In the Great Plains or Mississippi River Valley? Get Your Preliminary Tornado and Flood Preparation Done NOW!

[Important: Please pass this on to friends and 
relatives in the areas to be affected.]

If you scroll down to Sunday's articles you'll see that I posted what was for me an unprecedented forecast on this blog. I attempted to forecast tornado and flood risk a week and more in advance. This is due to the fact that I am out of town with the family for the funeral of my Aunt tomorrow (scroll down) and I have a very ill family member in the hospital. In spite of limited time this week,  my I want to let you know about this major storm risk.

I just had about 45-minutes to myself and I decided to look at the forecast data. I'm sorry to report that I have a one-word reaction: Worried.

This concern is on two levels: The risk of violent tornadoes (we haven't had one in the US in nearly three years) will be much higher than normal. The risk of flooding and flash flooding will also be high if this weather pattern evolves as forecasted. 

Michael Ventrice of WSI posted this experimental product of theirs which forecasts (in the aggregate) the probability of tornadoes and severe thunderstorms (defined as producing large hail and damaging winds) during the same period of time as my forecast. 
Please note how much this resembles the forecast map I posted Sunday:
Confidence is building that we could experience a major to, perhaps, historic (in terms of number of days or storms) severe weather outbreak. 

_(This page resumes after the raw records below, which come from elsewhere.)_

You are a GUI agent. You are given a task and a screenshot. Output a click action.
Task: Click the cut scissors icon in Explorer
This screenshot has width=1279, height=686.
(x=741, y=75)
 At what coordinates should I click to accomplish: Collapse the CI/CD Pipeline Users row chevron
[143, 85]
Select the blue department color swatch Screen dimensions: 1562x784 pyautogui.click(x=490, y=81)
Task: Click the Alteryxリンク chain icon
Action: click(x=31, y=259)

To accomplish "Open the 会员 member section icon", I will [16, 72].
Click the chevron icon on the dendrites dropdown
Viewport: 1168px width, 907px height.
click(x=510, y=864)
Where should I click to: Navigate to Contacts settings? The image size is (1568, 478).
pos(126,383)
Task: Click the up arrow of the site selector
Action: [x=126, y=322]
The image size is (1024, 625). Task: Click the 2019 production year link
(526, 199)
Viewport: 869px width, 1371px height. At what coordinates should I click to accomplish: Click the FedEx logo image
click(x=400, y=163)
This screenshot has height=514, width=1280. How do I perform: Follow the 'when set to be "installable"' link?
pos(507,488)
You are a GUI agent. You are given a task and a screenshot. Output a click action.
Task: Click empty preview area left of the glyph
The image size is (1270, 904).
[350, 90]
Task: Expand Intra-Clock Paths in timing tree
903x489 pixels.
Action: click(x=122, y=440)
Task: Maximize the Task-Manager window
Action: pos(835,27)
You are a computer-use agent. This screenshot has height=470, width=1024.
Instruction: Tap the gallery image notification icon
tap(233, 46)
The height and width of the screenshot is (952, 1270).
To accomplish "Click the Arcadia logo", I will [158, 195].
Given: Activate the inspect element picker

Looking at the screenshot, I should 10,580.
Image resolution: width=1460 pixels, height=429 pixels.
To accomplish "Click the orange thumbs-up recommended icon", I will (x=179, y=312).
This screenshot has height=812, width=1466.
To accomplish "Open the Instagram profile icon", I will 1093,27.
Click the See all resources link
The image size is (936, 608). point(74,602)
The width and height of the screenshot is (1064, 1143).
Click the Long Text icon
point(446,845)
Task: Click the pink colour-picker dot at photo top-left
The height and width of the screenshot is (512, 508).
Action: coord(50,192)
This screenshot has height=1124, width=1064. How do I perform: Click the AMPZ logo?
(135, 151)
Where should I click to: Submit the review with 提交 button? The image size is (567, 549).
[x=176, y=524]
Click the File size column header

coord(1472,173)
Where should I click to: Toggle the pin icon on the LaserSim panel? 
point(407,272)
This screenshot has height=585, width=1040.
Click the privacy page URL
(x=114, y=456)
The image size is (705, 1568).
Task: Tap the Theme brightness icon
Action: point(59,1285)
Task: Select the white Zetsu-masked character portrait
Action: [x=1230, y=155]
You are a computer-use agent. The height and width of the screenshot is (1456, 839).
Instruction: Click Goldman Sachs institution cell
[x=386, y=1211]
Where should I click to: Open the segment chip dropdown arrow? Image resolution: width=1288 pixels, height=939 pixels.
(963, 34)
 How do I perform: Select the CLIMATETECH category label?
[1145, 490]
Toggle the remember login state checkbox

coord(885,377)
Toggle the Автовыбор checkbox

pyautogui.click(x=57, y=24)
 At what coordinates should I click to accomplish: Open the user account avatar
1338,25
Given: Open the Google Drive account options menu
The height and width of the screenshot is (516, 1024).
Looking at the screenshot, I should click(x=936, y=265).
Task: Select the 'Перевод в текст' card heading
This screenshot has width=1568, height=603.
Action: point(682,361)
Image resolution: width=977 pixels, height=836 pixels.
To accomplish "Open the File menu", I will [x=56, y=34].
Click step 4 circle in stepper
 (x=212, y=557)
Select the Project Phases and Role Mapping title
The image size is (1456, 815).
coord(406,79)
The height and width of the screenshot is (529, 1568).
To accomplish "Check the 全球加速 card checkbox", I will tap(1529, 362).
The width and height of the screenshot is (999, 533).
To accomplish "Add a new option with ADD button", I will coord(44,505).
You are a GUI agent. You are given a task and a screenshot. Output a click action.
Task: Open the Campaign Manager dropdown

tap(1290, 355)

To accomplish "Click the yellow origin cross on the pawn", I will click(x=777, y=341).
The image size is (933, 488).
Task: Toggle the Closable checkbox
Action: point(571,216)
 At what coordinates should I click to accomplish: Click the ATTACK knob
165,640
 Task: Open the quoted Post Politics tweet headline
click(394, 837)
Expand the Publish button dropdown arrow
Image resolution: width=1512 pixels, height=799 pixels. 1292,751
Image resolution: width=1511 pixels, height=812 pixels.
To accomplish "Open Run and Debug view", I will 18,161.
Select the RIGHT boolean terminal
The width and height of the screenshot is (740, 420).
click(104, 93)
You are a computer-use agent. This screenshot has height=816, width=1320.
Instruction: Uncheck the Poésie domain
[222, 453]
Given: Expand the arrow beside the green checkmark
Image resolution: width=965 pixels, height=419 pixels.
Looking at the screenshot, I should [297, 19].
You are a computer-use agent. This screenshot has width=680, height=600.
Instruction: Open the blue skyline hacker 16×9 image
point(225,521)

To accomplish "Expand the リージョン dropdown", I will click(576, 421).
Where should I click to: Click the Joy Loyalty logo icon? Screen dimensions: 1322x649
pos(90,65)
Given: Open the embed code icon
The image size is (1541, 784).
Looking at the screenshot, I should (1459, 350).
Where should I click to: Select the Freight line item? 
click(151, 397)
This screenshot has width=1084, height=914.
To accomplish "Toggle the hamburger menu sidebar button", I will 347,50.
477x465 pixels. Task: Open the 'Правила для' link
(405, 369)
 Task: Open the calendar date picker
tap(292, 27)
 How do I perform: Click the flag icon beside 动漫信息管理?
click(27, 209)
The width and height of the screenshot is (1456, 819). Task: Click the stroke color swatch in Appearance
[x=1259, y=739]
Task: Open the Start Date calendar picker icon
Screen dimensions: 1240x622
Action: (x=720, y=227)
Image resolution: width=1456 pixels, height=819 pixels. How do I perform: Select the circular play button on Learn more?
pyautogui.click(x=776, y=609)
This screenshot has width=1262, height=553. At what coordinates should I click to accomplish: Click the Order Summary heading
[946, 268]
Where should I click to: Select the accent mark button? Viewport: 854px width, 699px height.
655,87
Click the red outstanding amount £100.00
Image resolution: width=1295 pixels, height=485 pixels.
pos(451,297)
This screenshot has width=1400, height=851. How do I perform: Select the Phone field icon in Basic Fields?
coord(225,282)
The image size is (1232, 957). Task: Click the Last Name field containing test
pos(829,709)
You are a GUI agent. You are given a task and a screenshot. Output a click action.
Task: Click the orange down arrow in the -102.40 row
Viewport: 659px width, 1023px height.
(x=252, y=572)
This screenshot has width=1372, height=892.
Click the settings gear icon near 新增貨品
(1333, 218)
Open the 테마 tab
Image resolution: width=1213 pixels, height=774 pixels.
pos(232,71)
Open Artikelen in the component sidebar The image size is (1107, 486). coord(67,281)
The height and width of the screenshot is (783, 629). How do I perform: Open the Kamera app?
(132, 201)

At this point, there is no way to get more specific as to locations and exact storm intensities. So, please allow me offer some important recommendations to allow you to prepare -- now!
  • Make your smartphone weather-smart. Add the AccuWeather App. It will provide you urgent, location-specific NWS warnings faster than any other source. Turn the volume up so you will hear when a warning is received. 
  • Then, turn on the government's WEA emergency notifications. On an iPhone, go to "Settings" (the "gear" symbol) from your main menu." Then, as shown below, tap "Notifications." 
Once you have tapped Notifications, scroll down to the bottom and turn on Emergency Alerts.
While not as fast or as location-specific as NWS warnings provided by the AccuWeather App, the WEA tones will wake you up at night if the phone is next to your bed. So, you want both. Because WEA only triggers for tornado and flash flood warnings you don't have the false alarm problem that you have with many NOAA Weather Radios. Please make sure family and friends have done this.

Other Safety Suggestions
  • Get fresh batteries for your weather radio and install them. 
  • Clear out your storm shelter area. Add a bottle of water for each member of the family. Two diapers for each infant. A flashlight with fresh batteries. We have some valuable scrap books that we pre-locate in the basement. 
  • Keep your smartphone and computer charged but take them off the chargers before lightning arrives. 
  • Can't hurt to pick up some extra cash at the ATM. Keep your fuel tank filled.
  • If you live in an area prone to flooding, get a "go-kit" ready -- things you need (including totable family heirlooms) to take with you in an evacuation and have them pre-gathered. 
  • Remember critical medicines for your go-kit or to take into your shelter with you. 
Please get these things done by Thursday evening. Then, start monitoring the weather Friday morning and for the next week if you live in the threatened areas. 

I fully realize that I'm out on a limb and all of this might not come to pass. If you prepare and nothing happens, I'll gladly read your nastygram. I'd love to be wrong! I will probably have time to update this forecast Friday morning and will do so if I can.